Participants included BlackRock, Reimagined Ventures, Trinity Capital Investment and numerous others, TechCrunch reported.
The news is in line with the trend of the year as delivery companies garner investments while the pandemic makes dining out risky.
GrubMarket works in a B2C role in which it ships goods to individuals, and also a B2B role by supplying grocery stores, meal kit startups and other companies, TechCrunch reported. Delivery companies have become part of the regular conversation around food these days, but GrubMarket’s bridge between food producers and companies interacting with customers makes it unique.
The company is now profitable, but originally didn’t think it would make more than $20 million, according to TechCrunch. The company’s valuation is double what it was from the last round at between $400 million and $500 million.

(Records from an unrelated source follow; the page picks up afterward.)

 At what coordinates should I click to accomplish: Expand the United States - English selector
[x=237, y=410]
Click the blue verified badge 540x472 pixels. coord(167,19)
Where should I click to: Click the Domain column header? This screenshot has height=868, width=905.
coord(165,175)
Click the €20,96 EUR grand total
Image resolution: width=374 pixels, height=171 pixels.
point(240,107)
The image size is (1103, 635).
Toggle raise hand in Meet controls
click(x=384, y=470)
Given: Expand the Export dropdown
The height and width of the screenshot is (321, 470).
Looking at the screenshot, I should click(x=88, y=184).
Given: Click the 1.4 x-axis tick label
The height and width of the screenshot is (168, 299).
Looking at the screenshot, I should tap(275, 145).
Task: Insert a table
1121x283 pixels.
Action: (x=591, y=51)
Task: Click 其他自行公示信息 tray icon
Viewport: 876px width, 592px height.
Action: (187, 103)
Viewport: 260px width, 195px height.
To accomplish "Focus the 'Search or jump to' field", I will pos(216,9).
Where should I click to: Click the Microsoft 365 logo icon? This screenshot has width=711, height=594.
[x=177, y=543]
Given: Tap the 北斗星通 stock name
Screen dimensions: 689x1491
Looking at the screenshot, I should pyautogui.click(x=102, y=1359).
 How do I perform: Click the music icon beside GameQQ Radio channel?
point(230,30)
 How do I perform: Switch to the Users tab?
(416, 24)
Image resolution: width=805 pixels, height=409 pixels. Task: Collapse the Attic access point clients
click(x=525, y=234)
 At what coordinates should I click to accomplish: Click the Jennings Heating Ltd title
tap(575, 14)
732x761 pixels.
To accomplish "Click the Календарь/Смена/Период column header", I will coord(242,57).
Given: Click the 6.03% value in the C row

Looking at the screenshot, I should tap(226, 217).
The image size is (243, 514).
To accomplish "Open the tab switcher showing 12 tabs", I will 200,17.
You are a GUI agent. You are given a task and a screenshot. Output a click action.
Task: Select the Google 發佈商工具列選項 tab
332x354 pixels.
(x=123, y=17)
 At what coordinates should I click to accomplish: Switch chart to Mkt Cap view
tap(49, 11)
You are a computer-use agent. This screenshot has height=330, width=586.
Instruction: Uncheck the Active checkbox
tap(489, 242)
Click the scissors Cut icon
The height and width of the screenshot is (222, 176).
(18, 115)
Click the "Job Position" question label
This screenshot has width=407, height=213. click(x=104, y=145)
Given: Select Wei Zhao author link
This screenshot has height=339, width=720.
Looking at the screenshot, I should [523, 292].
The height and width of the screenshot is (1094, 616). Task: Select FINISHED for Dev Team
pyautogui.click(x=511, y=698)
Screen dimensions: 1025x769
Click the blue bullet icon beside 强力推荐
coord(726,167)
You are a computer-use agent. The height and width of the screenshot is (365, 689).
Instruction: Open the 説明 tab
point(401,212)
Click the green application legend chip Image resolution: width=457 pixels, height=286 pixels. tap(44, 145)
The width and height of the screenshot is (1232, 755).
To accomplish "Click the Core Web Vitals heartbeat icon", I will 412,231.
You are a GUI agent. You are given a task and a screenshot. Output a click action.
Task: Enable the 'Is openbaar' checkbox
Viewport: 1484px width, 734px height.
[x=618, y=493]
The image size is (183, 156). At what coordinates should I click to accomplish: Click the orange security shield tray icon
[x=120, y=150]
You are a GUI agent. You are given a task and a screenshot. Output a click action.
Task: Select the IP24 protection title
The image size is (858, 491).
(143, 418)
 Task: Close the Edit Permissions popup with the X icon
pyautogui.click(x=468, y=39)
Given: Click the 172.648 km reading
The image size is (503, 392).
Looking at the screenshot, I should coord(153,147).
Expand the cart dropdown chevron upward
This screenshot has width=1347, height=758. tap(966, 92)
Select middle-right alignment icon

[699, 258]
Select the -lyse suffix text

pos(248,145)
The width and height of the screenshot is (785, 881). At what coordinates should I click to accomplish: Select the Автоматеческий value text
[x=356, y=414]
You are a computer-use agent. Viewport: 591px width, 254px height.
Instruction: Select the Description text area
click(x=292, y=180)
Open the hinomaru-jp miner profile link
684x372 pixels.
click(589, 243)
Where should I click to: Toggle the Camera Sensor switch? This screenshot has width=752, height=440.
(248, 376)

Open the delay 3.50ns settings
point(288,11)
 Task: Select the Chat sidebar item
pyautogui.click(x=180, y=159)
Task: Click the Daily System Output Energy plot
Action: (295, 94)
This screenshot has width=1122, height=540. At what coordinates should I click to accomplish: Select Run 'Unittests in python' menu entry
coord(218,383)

According to Founder and CEO Mike Xu, the company’s plan is to go public, although he didn’t say when that would happen due to the unstable initial public offering (IPO) market and the fact that the company is still raising money.
“The only success criteria of my startup career is whether GrubMarket can eventually make $100 billion of annual sales,” he told TechCrunch.
But as GrubMarket rises to prominence, so do many other similar grocery delivery apps, PYMNTS reported. Fears surrounding the pandemic and the need for sensibly priced home cooking due to job layoffs and economic instability, have been a lifeline to these sorts of companies. Sales grew over 9 percent by July, with earnings increasing to $7.2 billion.
The food delivery field is crowded and ripe for mergers and acquisitions. Uber purchased Postmates, while Just Eat Takeaway inked a deal to buy Grubhub, and the Amazon–Deliveroo deal is still in the works. Amazon found itself initially overwhelmed in the race for the delivery market and hired 175,000 workers.